The Department of Health and Human Services (HHS) and the Department of Labor (DOL) have issued adjusted/updated civil monetary penalties for a myriad of benefits related violations. The Departments are required by law to provide their annual adjustments by January 15th each year. The 2020 penalties will not be assessed until after January 15, 2020 regarding violations occurring after November 2, 2015.
- Form 5500 – The maximum penalty for failing to file Form 5500 (which is an annual filing required of most ERISA plans) has increased from $2,194 to $2,233 per day that the filing is late;
- Summary of Benefits and Coverage (SBC) – The maximum penalty for failing to provide the SBC increases from $1,156 to $1,176 per failure;
- Children’s Health Insurance Program (CHIP) – The maximum penalty for failing to disclose the availability of Medicaid/children’s health insurance program assistance increases from $117 to $119 per participant per day;
- Genetic Information Nondiscrimination Act (GINA) – The maximum penalty for violating the GINA regulations, such as establishing eligibility rules based on genetic information or requesting genetic information for underwriting purposes increases from $117 to $119 per participant per day;
- Medicare Secondary Payer (MSP) – MSP statute prohibits a group health plan from coercing, inducing, or incentivizing employees, their spouses, or dependents to elect Medicare over employer-sponsored coverage, as well as requires specific reporting and prohibits group health plans from “taking into account” the Medicare status of one of its active employees and their dependents when making health plan decisions. The maximum penalty for violating MSP rules has increased:
- Penalty for offering incentives to Medicare-eligible individuals to not enroll in the group health plan has increased from $9, 472 to $9,639 per offer;
- Penalty for willful or repeated failure to provide requested information regarding the group health plan to an active Medicare-eligible employee has increased from $1,542 to $1,569 for each day of non-compliance;
- Penalty for failing to provide information identifying situations where the group health plan is primary has increased from $1,211 to $1,232 for each day of non-compliance.

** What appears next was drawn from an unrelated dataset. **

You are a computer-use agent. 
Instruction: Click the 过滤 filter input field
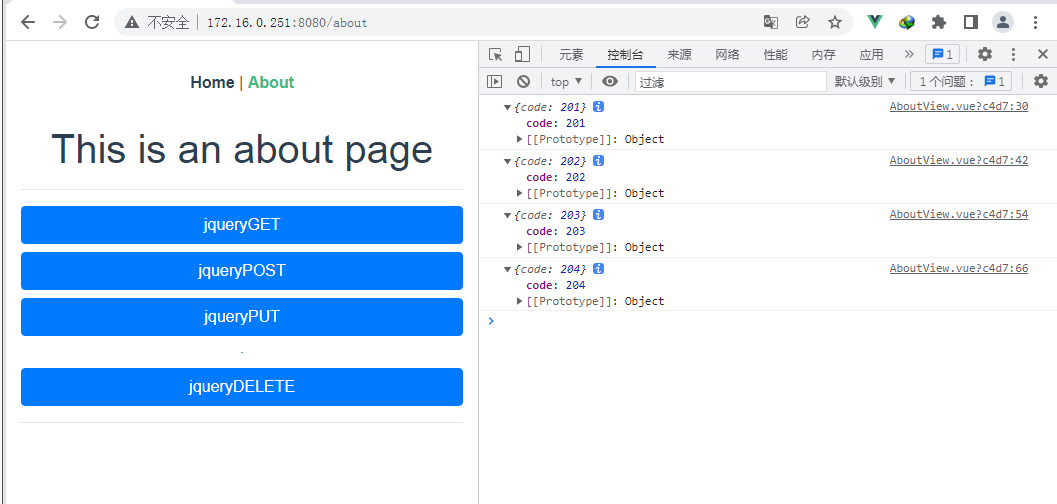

- The Health Insurance Portability and Accountability Ace (HIPAA) Violations – HIPAA requires the protection and confidential handling of protected health information. The Act provides for penalty “tiers” depending upon the violation:
- Penalty for a Tier 1 (lack of knowledge – The person didn’t know and wouldn’t have known of the violation even if they had exercised reasonability diligence) violation increases from a minimum of $117 to $119 per violation to a maximum of $59,552 and a calendar-year cap of $1,785,651;
- Penalty for a Tier 2 (reasonable cause – The person violated HIPAA due to reasonable cause, not willful neglect) violation increases from a minimum of $1,170 to $1,191 per violation to a maximum of $59,522 and a calendar-year cap of $1,785,651;
- Penalty for a Tier 3 (willful neglect, corrected – The person’s violation resulted from willful neglect that was corrected within 30 days) violation increases from a minimum $11,698 to $11,904 per violation with a maximum of $59,522 and a calendar-year cap of $1,785,651;
- Penalty for a Tier 4 (willful neglect, not corrected – The violation resulted from willful neglect and wasn’t corrected in a timely fashion) violation increases from a minimum of $58,490 to $59,522 per violation with a maximum of $1,785,651 and a calendar-year cap of $1,785,651.
The above penalties are in addition to the ACA assessed penalties for non-compliance, as well as violations of ERISA.